O banheiro seco é construído em adobe, ou seja, tijolos feitos com terra local. O assento costuma ser feito com cimento. Usam-se telhas para a cobertura.
Para as demais implementações, são necessárias ferramentas simples como pás e rastelos, e tudo pode e deve ser feito com recursos disponíveis na propriedade ou entorno. Usamos garrafas PET para cercar hortas, bambu, madeira, pedras, etc.

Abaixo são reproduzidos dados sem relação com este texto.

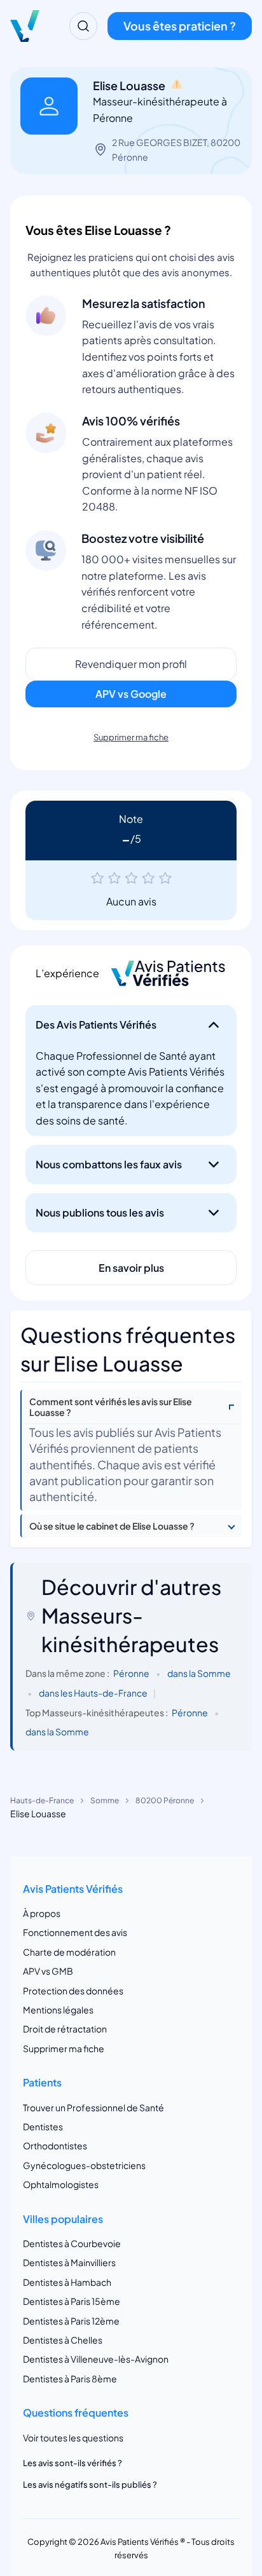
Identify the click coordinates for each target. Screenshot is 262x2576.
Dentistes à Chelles (62, 2340)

A minimização do uso de recursos externos é uma estratégia essencial para favorecer a apropriação e disseminação dos Quintais Maravilha.
Resultados Alcançados
-115 Quintais Maravilha implantados em três comunidades da zona rural de Araçuaí;
-Cerca de 500 crianças beneficiadas;
-Consolidação de referências concretas de técnicas e sistemas agroecológicos: quintais mais verdes, úmidos e diversificados;
-Valorização da cultura local e dos recursos disponíveis nas comunidades;
-Segurança hídrica, com 1.840.000 L de água pluvial armazenados em cisternas com filtros, para consumo humano;
-Cerca de 2.000 mudas produzidas e plantadas mensalmente;
-1.000 pés de café plantados;
-Incremento na segurança alimentar das comunidades atendidas, com diversificação da produção familiar. Algumas famílias relatam que já deixaram de comprar no mercado itens básicos da alimentação como feijão e café; outras passaram a consumir mais hortaliças;
-Estabelecimento de condições básicas para ações futuras de produção ecológica em maior escala e geração de renda;
-Resgate/reprodução de espécies nativas e crioulas;
-Sistematização do conhecimento tradicional sobre espécies nativas e crioulas e outras plantas funcionais;
-Impacto estético com pintura das casas, cisternas e banheiros secos com arte em tinta de terra;
-Mudança de valores e atitudes dos moradores em relação à conservação e recuperação do meio ambiente local (fortalecimento das idéias de Projetos Meu lugar é Aqui e Cuidando dos Tataranetos);
-Aumento da auto-estima dos envolvidos, da capacidade de trabalho em grupo, da alegria e da motivação.